Universal approximation with complex-valued deep narrow neural networks
This work addresses the theoretical foundations for complex-valued neural networks, which is incremental but important for applications in signal processing and physics.
The paper tackles the problem of determining which activation functions enable complex-valued deep narrow neural networks to approximate continuous functions universally, showing they are universal if and only if the activation is neither holomorphic, antiholomorphic, nor ℝ-affine, with sufficient widths such as 2n+2m+5 and n+m+3 for subclasses, and provides quantitative bounds for smooth non-polyharmonic activations.

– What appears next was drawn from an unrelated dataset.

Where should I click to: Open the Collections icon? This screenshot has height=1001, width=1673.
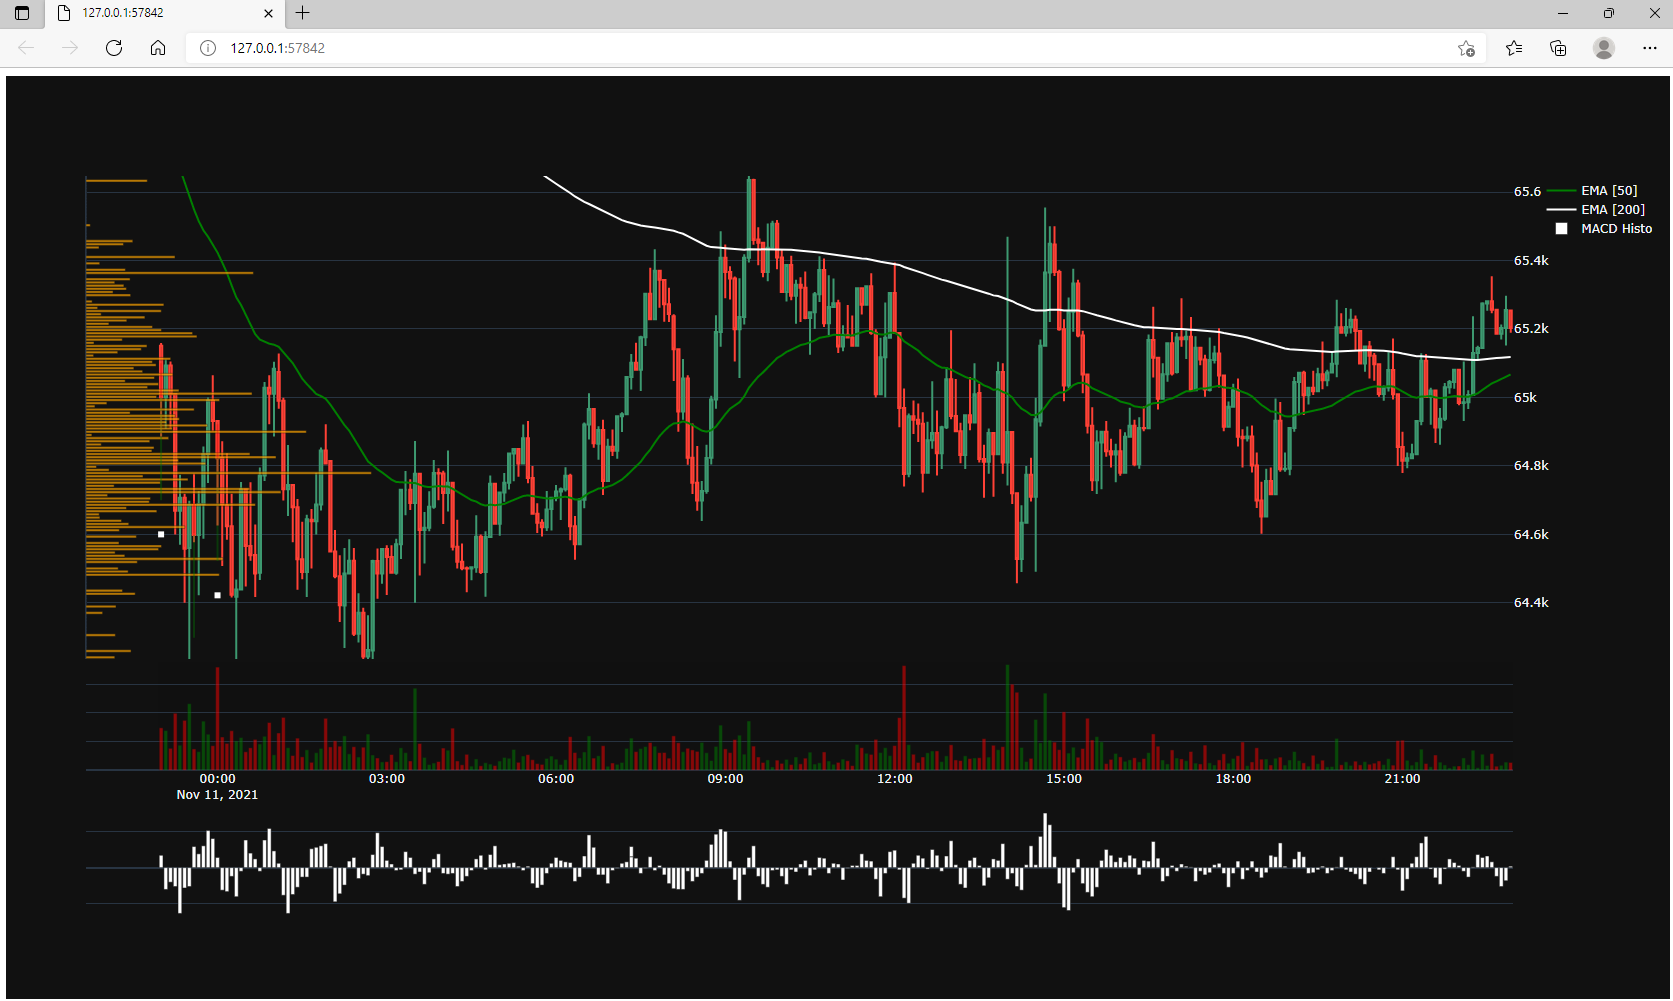1558,48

We study the universality of complex-valued neural networks with bounded widths and arbitrary depths. Under mild assumptions, we give a full description of those activation functions $\varrho:\mathbb{C}\to \mathbb{C}$ that have the property that their associated networks are universal, i.e., are capable of approximating continuous functions to arbitrary accuracy on compact domains. Precisely, we show that deep narrow complex-valued networks are universal if and only if their activation function is neither holomorphic, nor antiholomorphic, nor $\mathbb{R}$-affine. This is a much larger class of functions than in the dual setting of arbitrary width and fixed depth. Unlike in the real case, the sufficient width differs significantly depending on the considered activation function. We show that a width of $2n+2m+5$ is always sufficient and that in general a width of $max\{2n,2m\}$ is necessary. We prove, however, that a width of $n+m+3$ suffices for a rich subclass of the admissible activation functions. Here, $n$ and $m$ denote the input and output dimensions of the considered networks. Moreover, for the case of smooth and non-polyharmonic activation functions, we provide a quantitative approximation bound in terms of the depth of the considered networks.